成長期に変なもの(=何を与えたか、飼い主が全然わからないもの)はあげたくない。
人間の赤ちゃんにはちみつを食べさせられないのと同じなのだと主張した。
そして、お子さんをもった方ならばわかってくださるかもしれないと期待してここに書くが、自分の大事な赤ちゃんに、危険を及ぼす全てのものを排除しなければと思った。
母性本能である。
いつか、捨てると決めた、わたくしのなけなしの本能。
スコちゃんの体に、(将来的にも)どう作用するかわからない食べ物を与えたくないのだ。
鶏ササミだって、どこの肉でもいいというわけではないのに。
わたくしの声は知らず、キンキンととがっていた。
しかし、それで当たり前なんである。
わたくしが抱えているスコちゃんは、人間より寿命が短くて。
でも、長生きさせるためだけに避妊して、成長を止めるのもかわいそうで。
再来月の避妊手術も、どうするか真剣に悩んだくらいなのに、変なものを与えて寿命を縮めたくない。
スコちゃんはわたくしが守るんだ。
できうる限り、長生きさせてやるんだ。
そう決意して、家に戻ると、スコちゃんの声がする。
わたくしの帰宅に気づいて鳴いている。
新しい猫トイレに砂を入れ、ついでに猫草をのっけて、マットを用意してドアを開けた。
ばびゅーん!
スコちゃんはわたくしを無視して、廊下に飛び出してきた。
甘い香りがして、子猫の糞尿が、ペットシーツに包まれてトイレに入っていた。
なんのことはない。
スコちゃんはちゃんとトイレを憶えててくれたし、糞尿、ちゃんとしてくれた。
よかった。
でも、おトイレは新しく買ってきてしまったし。
位置は同じでいいから、古いのと取り換えた。
そして、トイレに入れてあげたらば、きょとーんとしている。
もともと、スコティッシュフォールドってそういう顔なのだけど、明らかに
「これはなに、どういうこと?」
っていう表情だった。
エサ入れのそばに猫草を置いてやったら匂いを嗅いでいた。
ふやかしたフード、食べてくれている! やった。
ようし、今日の任務は完了。
スコちゃんを長生きさせるぞー。
って、ベッドに横たわって、スコちゃんの食事シーンを眺めていたら、不意にスコちゃんが飛び上がってきて、わたくしの口にフードがついた口を押し付けてきた。
なにがなんだか、わからなかった。
まるでキスみたいだったぞ。
感謝の口づけ? まさかね……でもなんか、にやける。
昼食にグレープフルーツと豆腐を食べながら母に話すと、へらっと笑って返してきた。
この幸せがわからないと見える。
かわいそうな母。
スコティッシュフォールドは、スコットランドのフォールドっていう意味なのか、フォールドってなんなのか、母がしきりと聞いてくる。

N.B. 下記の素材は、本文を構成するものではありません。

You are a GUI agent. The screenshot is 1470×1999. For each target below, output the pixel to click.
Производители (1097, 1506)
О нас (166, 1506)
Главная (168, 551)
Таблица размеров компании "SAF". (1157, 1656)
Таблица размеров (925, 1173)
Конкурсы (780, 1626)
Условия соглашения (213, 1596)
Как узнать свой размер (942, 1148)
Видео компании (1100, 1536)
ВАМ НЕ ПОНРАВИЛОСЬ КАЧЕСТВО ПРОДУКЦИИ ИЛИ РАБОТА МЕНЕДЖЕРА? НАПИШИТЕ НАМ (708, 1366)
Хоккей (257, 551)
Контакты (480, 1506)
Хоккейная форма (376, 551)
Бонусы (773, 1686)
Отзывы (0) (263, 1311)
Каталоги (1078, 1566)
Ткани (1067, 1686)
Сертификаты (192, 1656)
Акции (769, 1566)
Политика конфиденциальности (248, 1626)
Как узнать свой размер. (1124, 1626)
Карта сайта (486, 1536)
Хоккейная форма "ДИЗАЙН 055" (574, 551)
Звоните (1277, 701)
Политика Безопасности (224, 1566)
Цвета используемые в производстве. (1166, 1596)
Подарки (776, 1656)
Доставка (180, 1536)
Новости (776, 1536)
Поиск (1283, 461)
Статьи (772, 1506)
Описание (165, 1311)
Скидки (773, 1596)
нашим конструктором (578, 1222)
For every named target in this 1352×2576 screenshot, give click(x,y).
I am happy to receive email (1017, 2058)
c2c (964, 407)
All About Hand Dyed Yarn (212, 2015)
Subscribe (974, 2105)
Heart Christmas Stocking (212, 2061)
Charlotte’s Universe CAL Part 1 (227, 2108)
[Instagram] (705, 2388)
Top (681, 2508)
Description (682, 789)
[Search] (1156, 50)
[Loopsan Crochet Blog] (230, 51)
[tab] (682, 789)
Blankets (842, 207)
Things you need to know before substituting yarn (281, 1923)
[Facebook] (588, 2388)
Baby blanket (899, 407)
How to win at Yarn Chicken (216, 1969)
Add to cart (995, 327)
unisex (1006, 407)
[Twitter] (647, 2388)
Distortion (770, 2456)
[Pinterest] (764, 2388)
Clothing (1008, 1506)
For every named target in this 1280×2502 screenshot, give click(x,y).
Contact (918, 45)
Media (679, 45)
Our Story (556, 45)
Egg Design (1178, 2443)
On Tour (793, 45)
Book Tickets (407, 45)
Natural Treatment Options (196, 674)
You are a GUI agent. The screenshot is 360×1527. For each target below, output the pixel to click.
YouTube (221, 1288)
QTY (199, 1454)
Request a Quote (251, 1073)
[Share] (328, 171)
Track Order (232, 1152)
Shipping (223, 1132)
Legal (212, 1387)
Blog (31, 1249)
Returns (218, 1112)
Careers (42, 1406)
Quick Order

ググった知識で答えると、田舎で発見された折れ耳の野良猫を保護したら、それがメスであり、子を産んだ。
その子猫の中に折れ耳がいたので、遺伝的な特徴なのだと認められ、アメリカンショートヘアやブリティッシュショートヘアなどとかけ合わされるようになった血種なのだと説明した。
正直フォールドってなんだか知らない。
母は英語教師だったから、単語の意味を知りたがる。
フォールドという土地の名前からきてるのか、フォールドさんにちなんでいるのか、とか……。
少なくとも一回ググってわかった以上の知識はわたくしにはない。
スコティッシュフォールドが唯一他種とかけ合わせが認められている血種であり、長毛種は希少であり、折れ耳同士の交配では内臓異常や骨に異常がでやすく避けられること、それくらいだ。
うちのスコちゃんは立ち耳なので、遺伝的な病気には強い、はずである。
スコちゃんの後脚が面白いことも話した。
見せてあげたいくらいだが、母は興味ないみたい。
でも、写真に撮ってあげたら、びっくりしそう。
なんにも知識がないと、驚くよ。
ああ、スコちゃんと過ごせるなんて、なんてわたくしは幸せなのだろう。
でも、スコちゃん少し退屈してるみたいだから、今度おもちゃを買ってあげようかな。